◆ Testo estratto ◆
= = =
Anche se è una delle procedure mediche più comuni nel mondo, non è del tutto chiaro come funzioni l’anestesia generale. Una nuova comprensione dei complessi modi in cui l’anestesia generale agisce sul cervello potrebbe portare a migliori farmaci per gli interventi chirurgici. Bruno van Swinderen, ricercatore e professore associato dell’University of Queensland, ha dichiarato che il suo team ha rovesciato le conoscenze preesistenti sull’effetto dell’anestesia totale sul cervello, scoprendo che gli anestetici fanno molto di più che indurre semplicemente il sonno. Il team si è concentrato sugli effetti del propofol – uno dei farmaci anestetici più comuni utilizzati per gli interventi chirurgici – sul rilascio sinaptico, ossia il meccanismo attraverso il quale i neuroni comunicano tra di loro.
Finora si sapeva che gli anestetici generali, incluso il propofol, agivano sui sistemi del sonno nel cervello, come un tranquillante. Il nuovo studio, invece, dimostra che il propofol interrompe anche il meccanismo sinaptico, influenzando probabilmente la comunicazione tra i neuroni dell’intero cervello in un modo sistematico che differisce dal semplice addormentarsi. In questo modo è molto diverso da un tranquillante. Il propofol riduce il movimento di una proteina chiave (syntaxin1A) richiesta per la sinapsi di tutti i neuroni. Questa riduzione porta ad una comunicazione minore tra i neuroni, secondo le spiegazioni dei ricercatori.
= = =
◆ Voci fornite ◆
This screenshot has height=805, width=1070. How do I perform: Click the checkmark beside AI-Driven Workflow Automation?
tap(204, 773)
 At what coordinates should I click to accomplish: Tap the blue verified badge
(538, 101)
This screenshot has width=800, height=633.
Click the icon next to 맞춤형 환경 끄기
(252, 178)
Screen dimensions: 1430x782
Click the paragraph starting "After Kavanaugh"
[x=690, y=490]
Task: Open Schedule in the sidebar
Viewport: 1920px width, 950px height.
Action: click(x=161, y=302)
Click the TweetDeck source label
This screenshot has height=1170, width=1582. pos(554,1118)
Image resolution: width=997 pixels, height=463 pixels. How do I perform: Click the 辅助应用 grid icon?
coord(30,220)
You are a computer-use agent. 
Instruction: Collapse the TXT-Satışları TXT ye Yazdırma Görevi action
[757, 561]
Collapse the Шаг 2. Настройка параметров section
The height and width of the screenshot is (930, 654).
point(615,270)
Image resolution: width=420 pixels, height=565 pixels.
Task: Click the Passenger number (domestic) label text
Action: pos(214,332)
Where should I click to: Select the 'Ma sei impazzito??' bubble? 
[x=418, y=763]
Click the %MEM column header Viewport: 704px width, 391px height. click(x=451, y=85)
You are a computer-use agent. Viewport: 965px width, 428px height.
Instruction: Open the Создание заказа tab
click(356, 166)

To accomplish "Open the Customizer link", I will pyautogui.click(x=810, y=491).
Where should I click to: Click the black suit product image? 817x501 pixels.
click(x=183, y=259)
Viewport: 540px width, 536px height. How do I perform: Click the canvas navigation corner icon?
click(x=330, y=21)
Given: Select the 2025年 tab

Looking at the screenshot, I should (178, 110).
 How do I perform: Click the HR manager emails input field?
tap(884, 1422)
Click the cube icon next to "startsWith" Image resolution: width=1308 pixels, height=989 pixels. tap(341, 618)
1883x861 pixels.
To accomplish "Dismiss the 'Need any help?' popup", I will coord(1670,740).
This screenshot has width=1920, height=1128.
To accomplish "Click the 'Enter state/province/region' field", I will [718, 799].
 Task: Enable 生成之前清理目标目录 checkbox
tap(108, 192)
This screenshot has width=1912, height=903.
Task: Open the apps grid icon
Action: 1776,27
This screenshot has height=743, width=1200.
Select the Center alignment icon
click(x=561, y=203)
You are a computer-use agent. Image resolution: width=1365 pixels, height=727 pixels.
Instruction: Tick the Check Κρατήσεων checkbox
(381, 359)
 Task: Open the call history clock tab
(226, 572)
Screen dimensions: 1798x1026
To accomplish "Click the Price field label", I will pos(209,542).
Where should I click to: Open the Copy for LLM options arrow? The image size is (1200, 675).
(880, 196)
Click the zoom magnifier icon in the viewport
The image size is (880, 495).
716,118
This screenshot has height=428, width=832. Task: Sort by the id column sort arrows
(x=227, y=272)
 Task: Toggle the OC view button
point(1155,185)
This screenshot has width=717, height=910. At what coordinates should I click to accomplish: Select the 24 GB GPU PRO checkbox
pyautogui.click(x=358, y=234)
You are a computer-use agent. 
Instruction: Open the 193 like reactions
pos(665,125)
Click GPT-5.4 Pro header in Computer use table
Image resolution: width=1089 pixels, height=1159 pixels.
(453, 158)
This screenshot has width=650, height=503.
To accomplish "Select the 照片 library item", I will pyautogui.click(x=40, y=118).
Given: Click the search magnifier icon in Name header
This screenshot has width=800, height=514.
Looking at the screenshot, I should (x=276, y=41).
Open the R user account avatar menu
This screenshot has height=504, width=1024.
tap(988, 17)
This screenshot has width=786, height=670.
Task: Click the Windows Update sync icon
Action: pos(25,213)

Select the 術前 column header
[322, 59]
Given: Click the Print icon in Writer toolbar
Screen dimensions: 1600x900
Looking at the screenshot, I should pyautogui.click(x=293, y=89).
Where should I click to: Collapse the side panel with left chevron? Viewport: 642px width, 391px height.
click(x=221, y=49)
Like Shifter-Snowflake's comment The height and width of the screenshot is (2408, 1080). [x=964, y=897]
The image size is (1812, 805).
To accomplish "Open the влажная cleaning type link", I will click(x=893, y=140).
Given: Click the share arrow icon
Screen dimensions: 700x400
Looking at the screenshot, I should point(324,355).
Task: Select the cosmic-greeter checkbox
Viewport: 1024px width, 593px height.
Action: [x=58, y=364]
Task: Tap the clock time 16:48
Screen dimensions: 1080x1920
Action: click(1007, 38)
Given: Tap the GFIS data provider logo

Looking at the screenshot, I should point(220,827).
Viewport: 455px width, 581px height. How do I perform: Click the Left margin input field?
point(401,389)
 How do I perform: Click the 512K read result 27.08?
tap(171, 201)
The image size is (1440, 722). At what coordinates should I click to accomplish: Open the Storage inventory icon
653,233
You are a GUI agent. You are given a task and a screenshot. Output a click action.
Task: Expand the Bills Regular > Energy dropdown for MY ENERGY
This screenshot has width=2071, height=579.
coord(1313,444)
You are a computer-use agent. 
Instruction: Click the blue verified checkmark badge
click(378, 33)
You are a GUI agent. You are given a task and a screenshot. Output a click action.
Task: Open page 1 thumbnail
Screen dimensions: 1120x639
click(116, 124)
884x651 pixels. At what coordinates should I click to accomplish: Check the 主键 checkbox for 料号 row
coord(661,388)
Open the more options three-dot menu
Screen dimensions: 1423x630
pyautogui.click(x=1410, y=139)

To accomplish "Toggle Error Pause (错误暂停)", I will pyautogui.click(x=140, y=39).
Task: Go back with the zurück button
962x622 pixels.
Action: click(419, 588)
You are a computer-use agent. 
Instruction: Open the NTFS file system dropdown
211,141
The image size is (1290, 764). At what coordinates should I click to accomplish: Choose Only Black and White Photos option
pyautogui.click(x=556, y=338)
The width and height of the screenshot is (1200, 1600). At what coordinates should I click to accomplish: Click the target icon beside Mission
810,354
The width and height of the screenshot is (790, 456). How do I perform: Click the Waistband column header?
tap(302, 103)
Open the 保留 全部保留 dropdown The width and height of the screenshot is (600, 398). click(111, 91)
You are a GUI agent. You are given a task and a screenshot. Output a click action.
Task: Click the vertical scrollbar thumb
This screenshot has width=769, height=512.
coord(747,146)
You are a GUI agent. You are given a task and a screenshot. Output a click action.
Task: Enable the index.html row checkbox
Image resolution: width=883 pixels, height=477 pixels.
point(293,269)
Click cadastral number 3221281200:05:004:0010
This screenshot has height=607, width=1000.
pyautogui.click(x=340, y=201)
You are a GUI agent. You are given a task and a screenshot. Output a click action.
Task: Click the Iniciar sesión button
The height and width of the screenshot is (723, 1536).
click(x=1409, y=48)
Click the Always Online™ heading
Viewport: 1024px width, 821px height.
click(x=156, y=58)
= = =
◆ Compito 1 ◆
Elenca tutte le azioni che il testo sull'anestesia generale attribuisce al propofol.
◆ Compito 2 ◆
Stabilisci se ciascuna affermazione concorda con il testo sull'anestesia generale. Rispondi sì o no e cita le parole decisive.
(a) Il propofol è uno dei farmaci anestetici più comuni negli interventi chirurgici.
(b) Secondo il nuovo studio, il propofol agisce esattamente come un tranquillante.
(c) La syntaxin1A è richiesta per la sinapsi soltanto di alcuni neuroni.
◆ Compito 3 ◆
Rispondi alle domande in base al testo sull'anestesia generale.
(a) Di quale università è professore associato Bruno van Swinderen?
(b) Che cos'è il rilascio sinaptico?
(c) Quale proteina subisce una riduzione del movimento a causa del propofol?

◆ Risposta 1 ◆
- Agisce sui sistemi del sonno nel cervello, come un tranquillante.
- Interrompe il meccanismo sinaptico.
- Influenza probabilmente la comunicazione tra i neuroni dell'intero cervello.
- Riduce il movimento della proteina syntaxin1A.

◆ Risposta 2 ◆
(a) Sì: «uno dei farmaci anestetici più comuni utilizzati per gli interventi chirurgici»
(b) No: «In questo modo è molto diverso da un tranquillante.»
(c) No: «richiesta per la sinapsi di tutti i neuroni»

◆ Risposta 3 ◆
(a) University of Queensland.
(b) Il meccanismo attraverso il quale i neuroni comunicano tra di loro.
(c) La syntaxin1A.